TASK OBJECTIVE »
Please summarize the exponent problem below in two sentences.

TEXT EXTRACT »
━━━━━━━━━━━━━━━━━━━━
Question

The value of ${{\left( 256 \right)}^{0.16}}\times {{\left( 256 \right)}^{0.09}}$ is
$\begin{align}
  & a)64 \\
 & b)256.25 \\
 & c)16 \\
 & d)4 \\
\end{align}$

Answer 1

Hint: Now to solve this we will first use the property ${{a}^{m}}\times {{a}^{n}}={{a}^{m+n}}$ Now to the obtained expression we will convert the power from decimals to fraction and reduce it in its lowest form. Now we know that ${{x}^{\dfrac{p}{q}}}=\sqrt[q]{{{x}^{p}}}$ hence we will simplify the expression and find the value of ${{\left( 256 \right)}^{0.16}}\times {{\left( 256 \right)}^{0.09}}$ .
━━━━━━━━━━━━━━━━━━━━
INFORMATION PROVIDED »
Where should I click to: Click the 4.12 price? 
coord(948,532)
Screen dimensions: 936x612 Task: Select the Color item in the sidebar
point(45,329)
━━━━━━━━━━━━━━━━━━━━
SOLUTION FOR THIS PROBLEM »
The problem asks for the value of (256)^0.16 × (256)^0.09 and offers four options: 64, 256.25, 16, and 4. The hint says to combine the powers with the rule a^m × a^n = a^(m+n), convert the decimal exponent to a fraction in lowest terms, and then simplify using x^(p/q) = the qth root of x^p.